The Sloan project, aimed at mapping the universe out to 1 billion light years, has proven quite adept at picking out the oldest systems with the faintest light and the least transfer of matter from the red dwarf to the white dwarf. It is estimated there are some 1 million close-binary star systems in our galaxy in which there is transfer of mass from one star to the other. About 1,000 of these were previously known, but most of those were among the brightest systems with the most mass transfer. So far, Sloan is responsible for increasing the total by about 10 percent, but it has found the low-mass-transfer variety that models predict should be more common, Szkody said. Sloan also has located the coolest such system ever found, one in which the white dwarf is only 4,700 to 7,700 degrees C (typical systems range from 14,000 to 40,000 degrees C).

Szkody discussed the Sloan findings today at the American Astronomical Society's annual meeting in Seattle. She also is the lead author on a paper describing some of the Sloan work that will be published next month in The Astrophysical Journal.

"What this is saying is we are finding out what's really around us. Sloan allows us to look at the total population of stars in our galaxy to get a better picture of what's out there, instead of just the bright ones found in previous surveys," she said.

The 2.5-meter Sloan telescope near Sunspot, N.M., has been operating since mid-1998, making a three-dimensional map of the universe visible from the Northern Hemisphere out to 1 billion light years (a light year is 5.9 trillion miles). It is expected that, at the end of five years, the project will have found 500 million galaxies and a slightly larger number of stars, and will have accurately charted their positions and determined the brightness and color of each.

Among those stars are fading cataclysmic variables in our own galaxy.
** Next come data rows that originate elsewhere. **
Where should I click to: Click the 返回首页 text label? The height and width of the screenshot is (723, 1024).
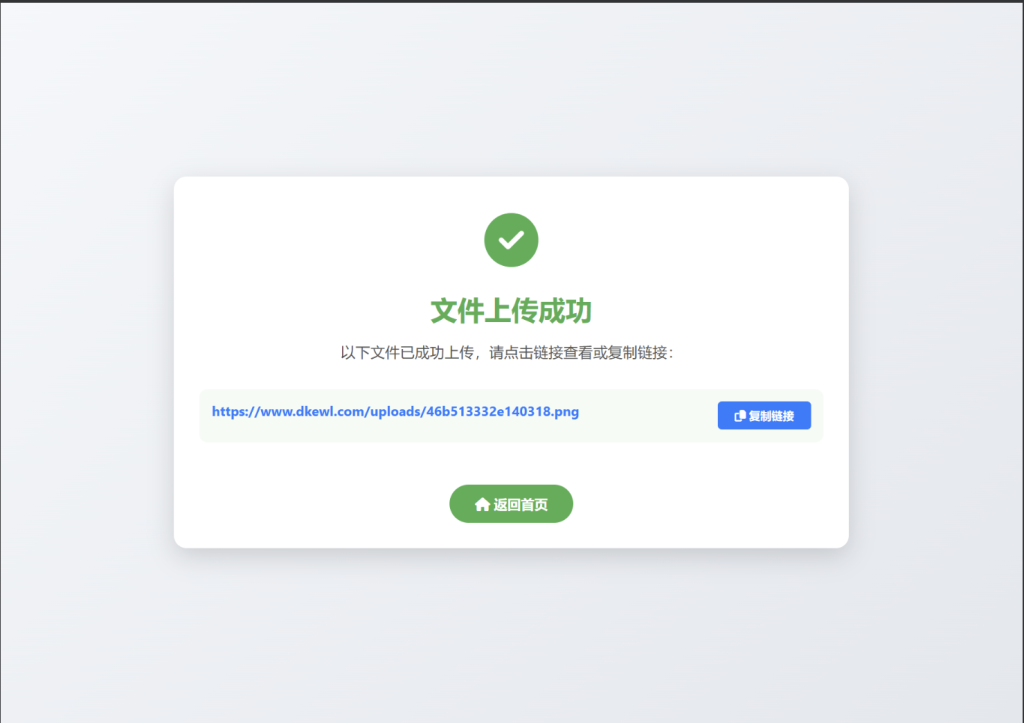(x=520, y=504)
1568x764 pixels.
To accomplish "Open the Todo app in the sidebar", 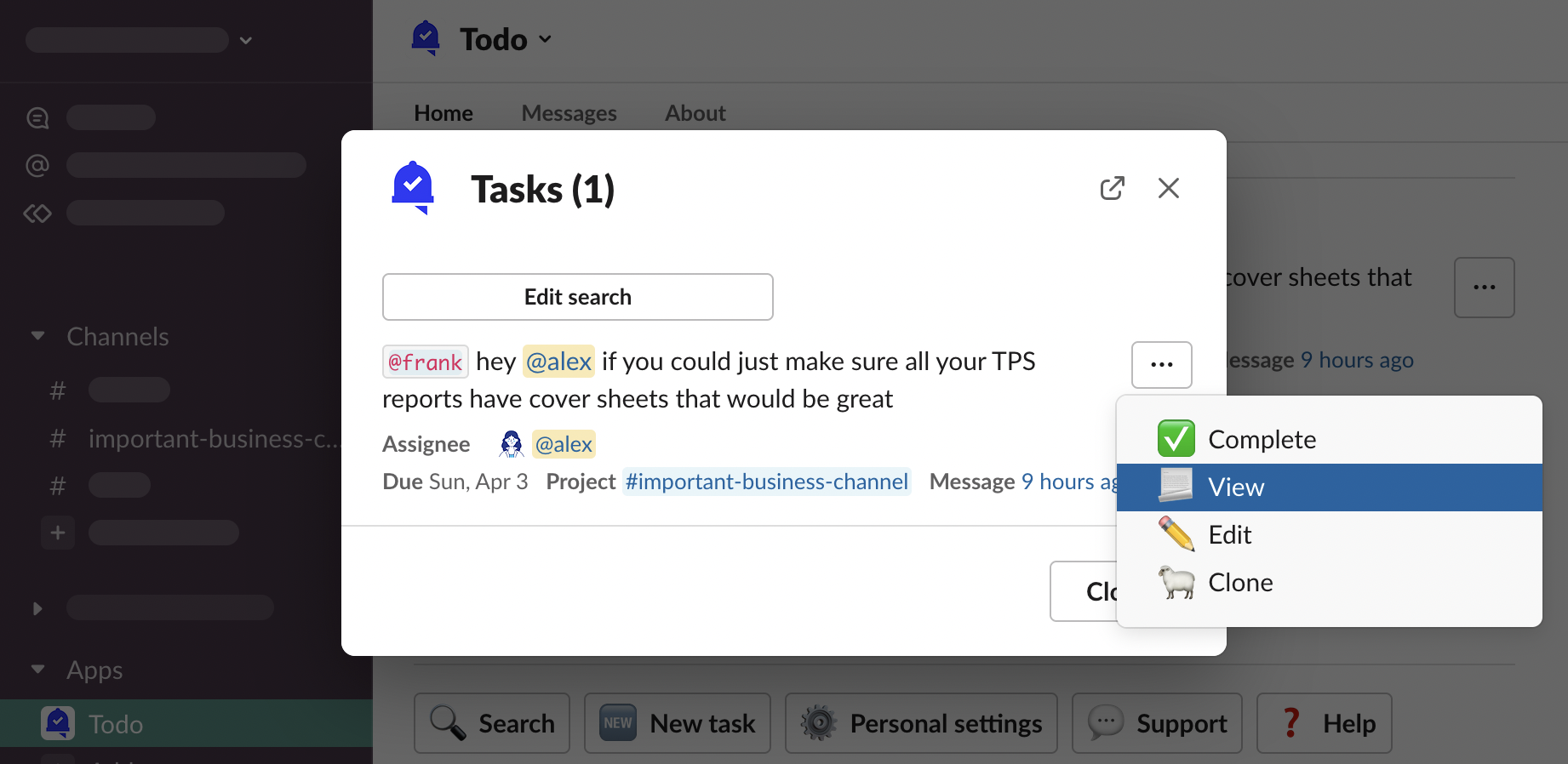I will tap(116, 724).
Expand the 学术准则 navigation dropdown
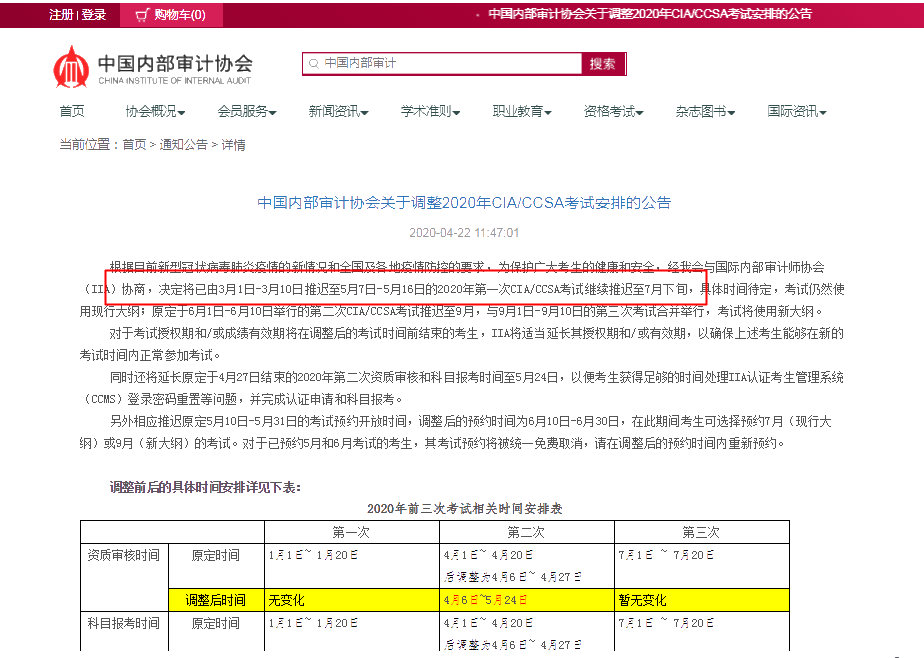Screen dimensions: 924x658 tap(430, 111)
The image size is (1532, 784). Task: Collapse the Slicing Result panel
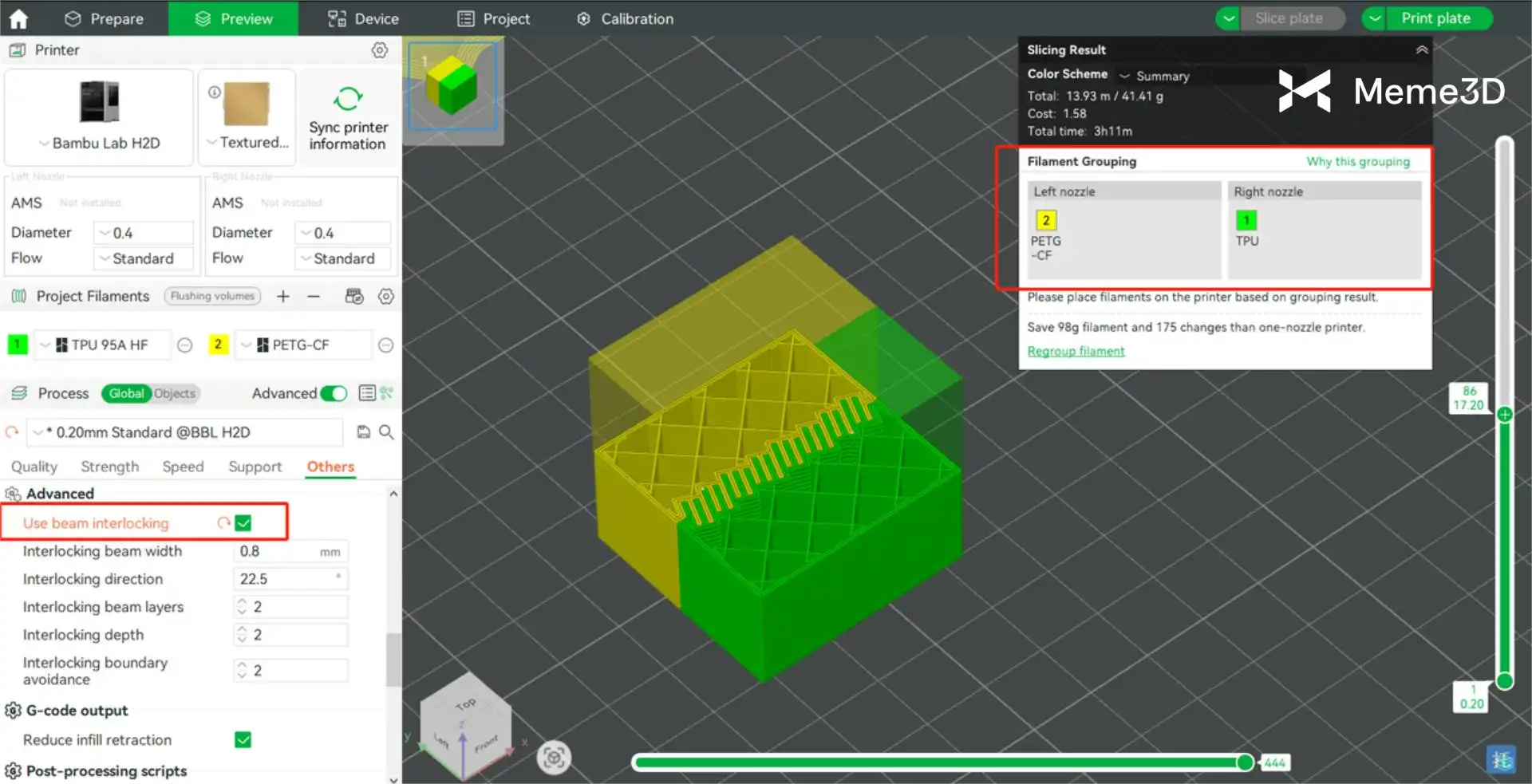click(1421, 49)
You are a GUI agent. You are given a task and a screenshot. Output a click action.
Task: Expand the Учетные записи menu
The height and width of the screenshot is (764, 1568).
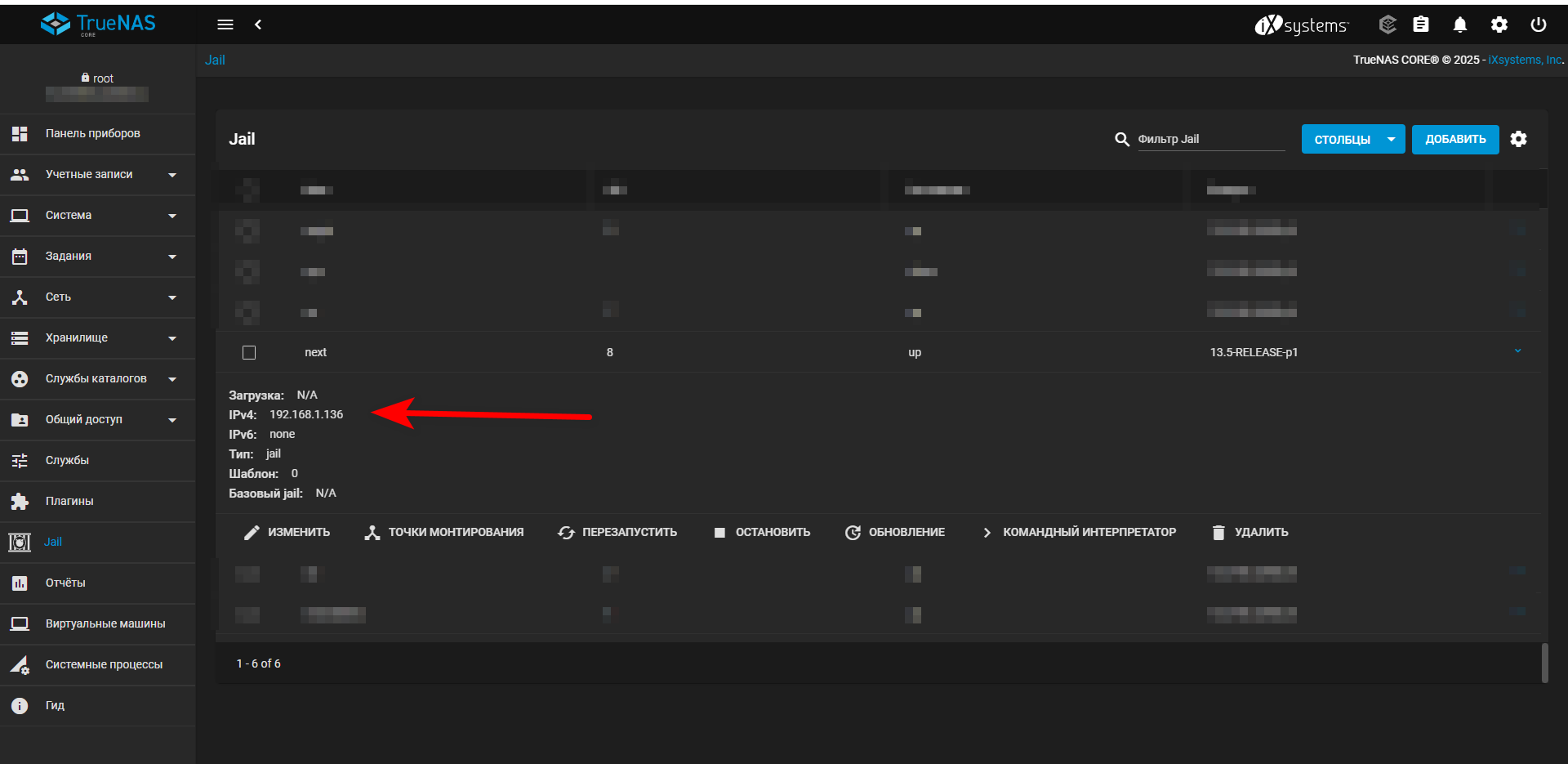point(98,175)
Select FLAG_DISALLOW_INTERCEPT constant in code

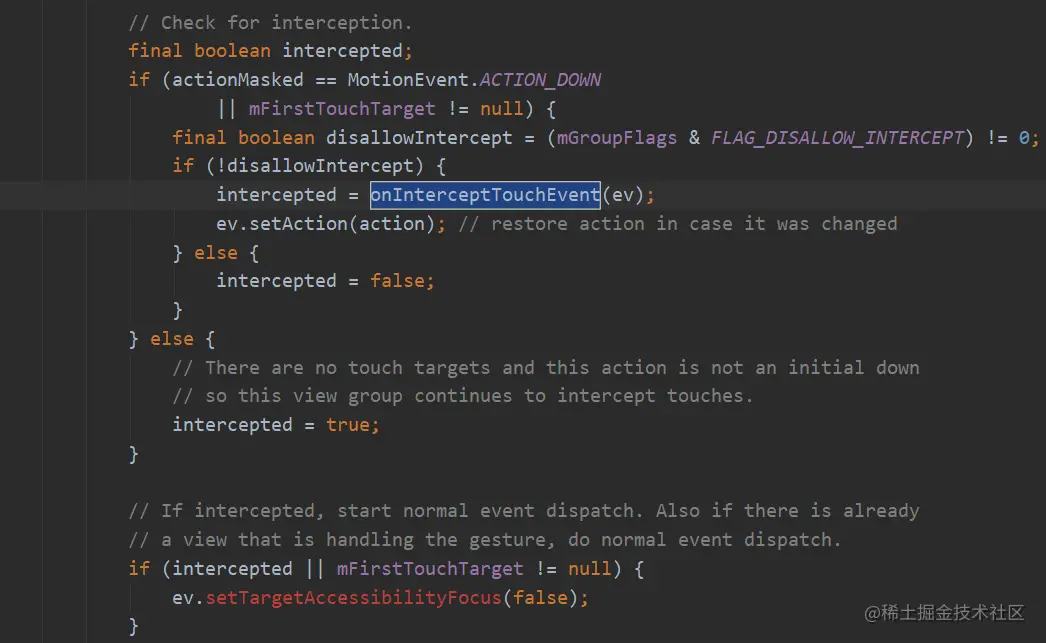coord(837,137)
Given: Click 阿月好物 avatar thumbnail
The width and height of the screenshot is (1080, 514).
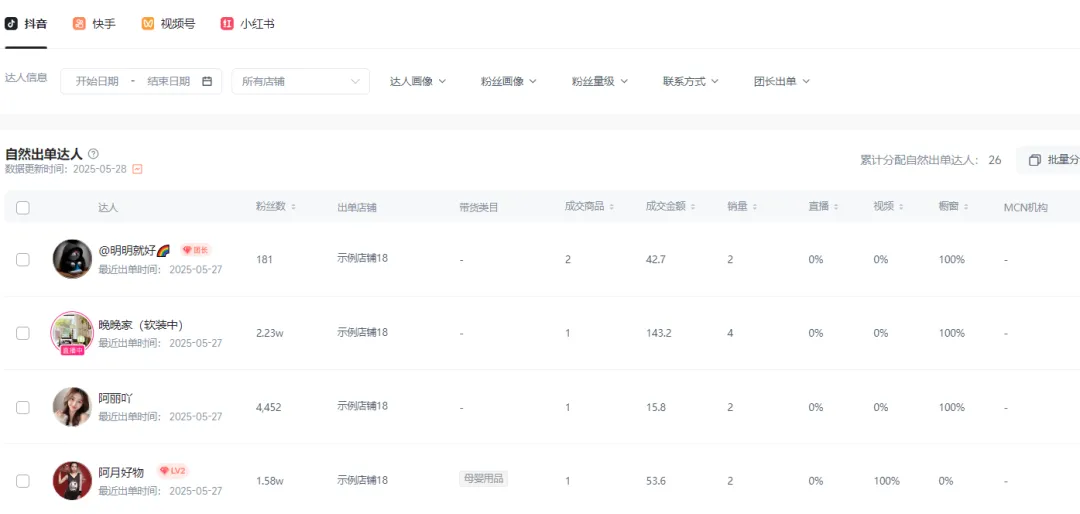Looking at the screenshot, I should pos(72,481).
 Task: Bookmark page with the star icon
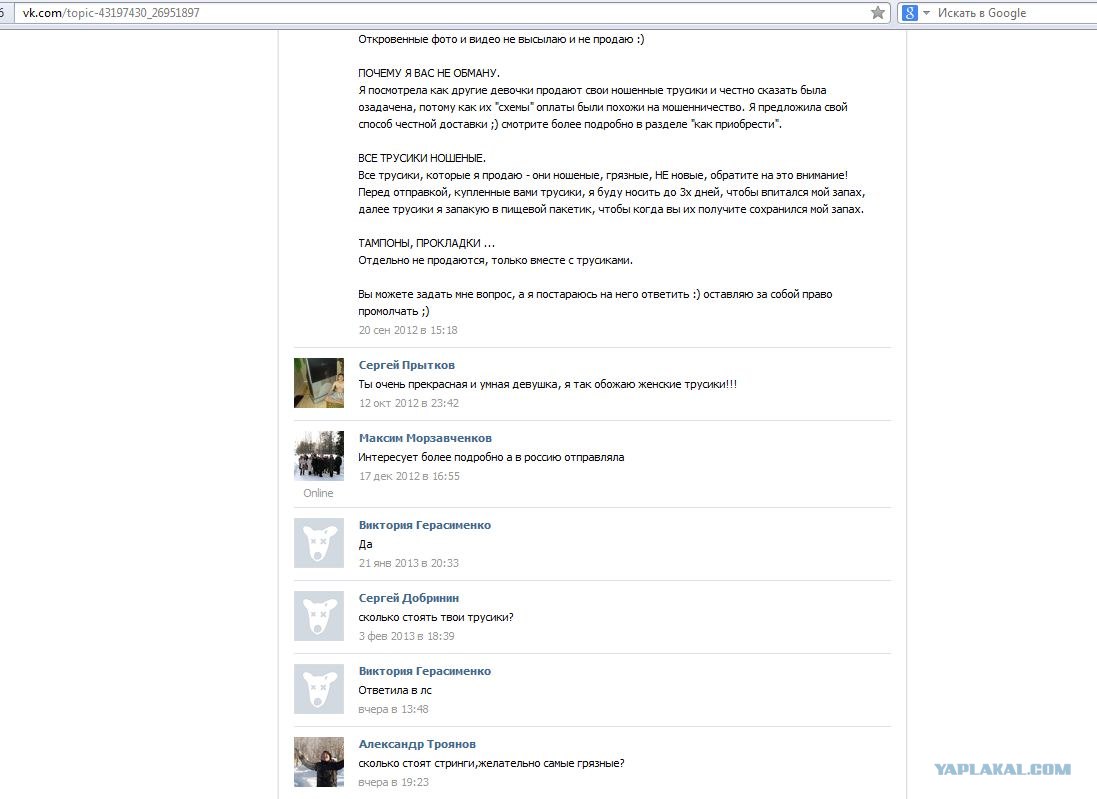877,13
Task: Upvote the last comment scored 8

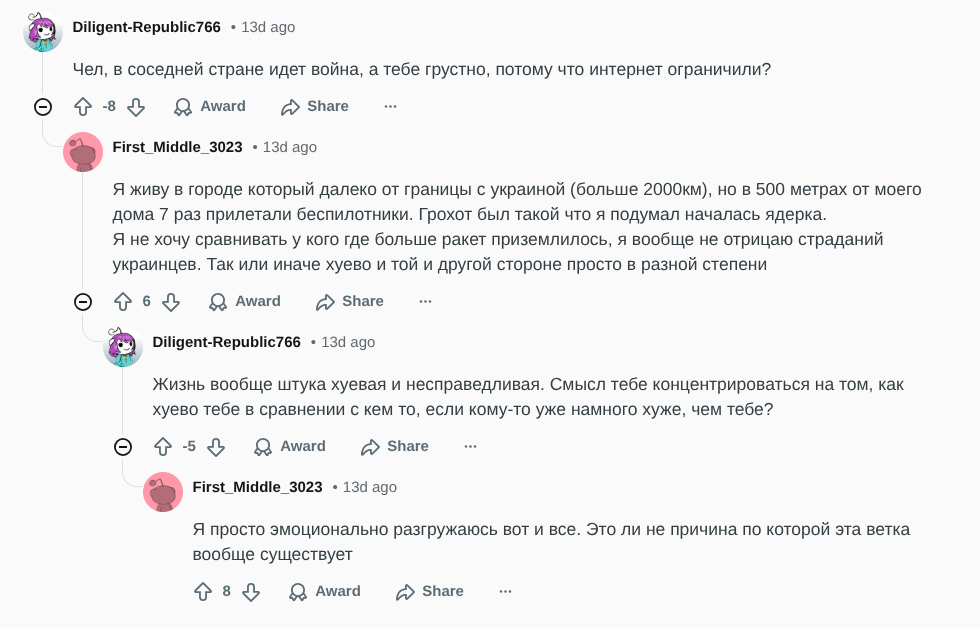Action: [x=203, y=591]
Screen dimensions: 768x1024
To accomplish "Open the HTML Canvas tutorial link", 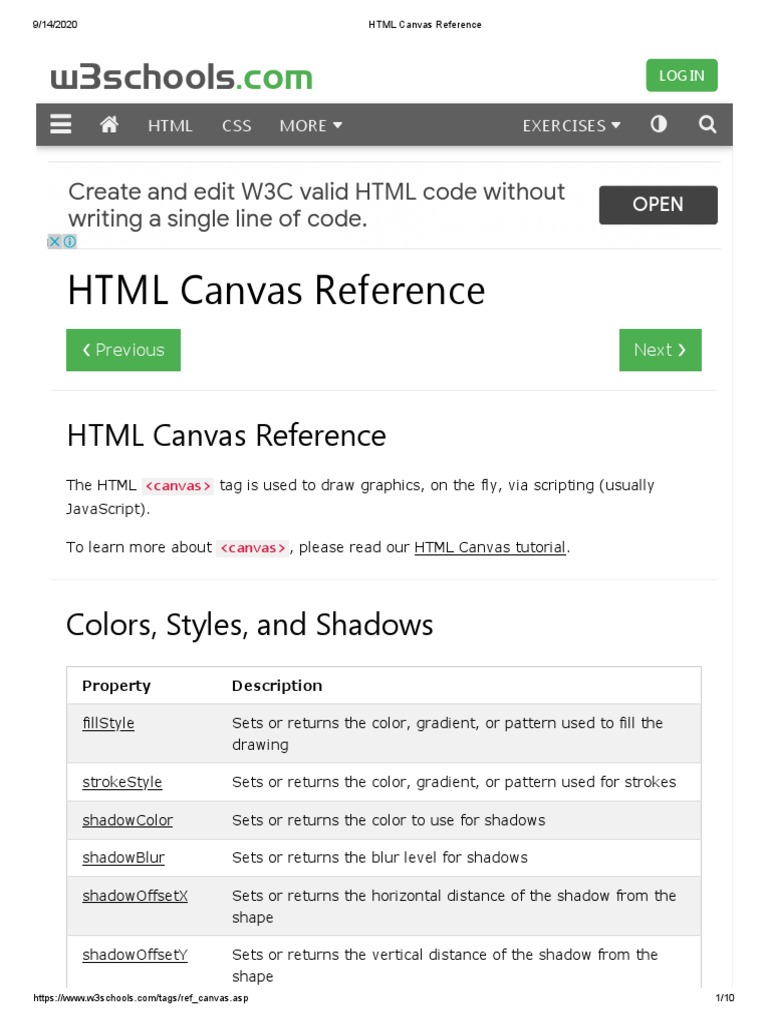I will 490,547.
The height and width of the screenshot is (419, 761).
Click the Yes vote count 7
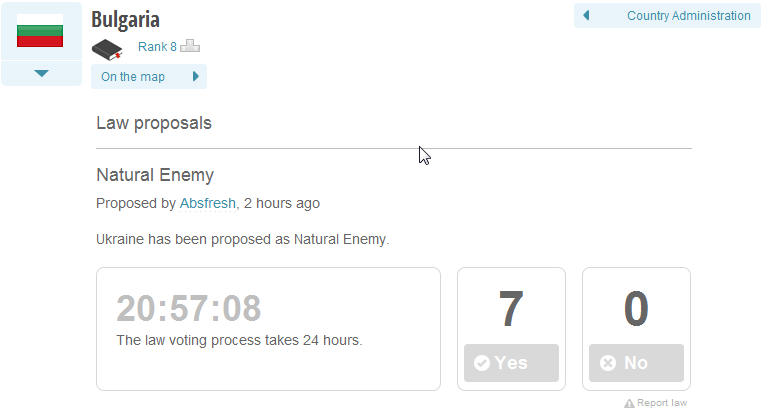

The stars are as old as 9 billion to 10 billion years old, about the age of the galaxy. But the rate at which mass accretes from the red dwarf to the white dwarf in close-binary systems has declined significantly over time, as has the systems' brightness. Szkody believes the Sloan telescope is uniquely capable of pinpointing them.

"I think the whole Sloan system is geared to finding systems that are old and cool," she said.

She also hopes to use the 3.5-meter Apache Point telescope to examine the newfound systems more closely. The Apache Point Observatory, also home to the Sloan telescope, is run by the seven-member Astrophysical Research Consortium, of which the UW is a member.

Szkody specifically would like to use the larger telescope to determine orbital periods for a number of these binary systems. The shortest orbital period measured in these systems so far is one in which the two stars orbit each other in about 70 minutes. Such a close orbital period usually indicates that system is very old, she said.

"Having a variety of tools is allowing us to explore zones within our own galaxy that we never could examine before," she said.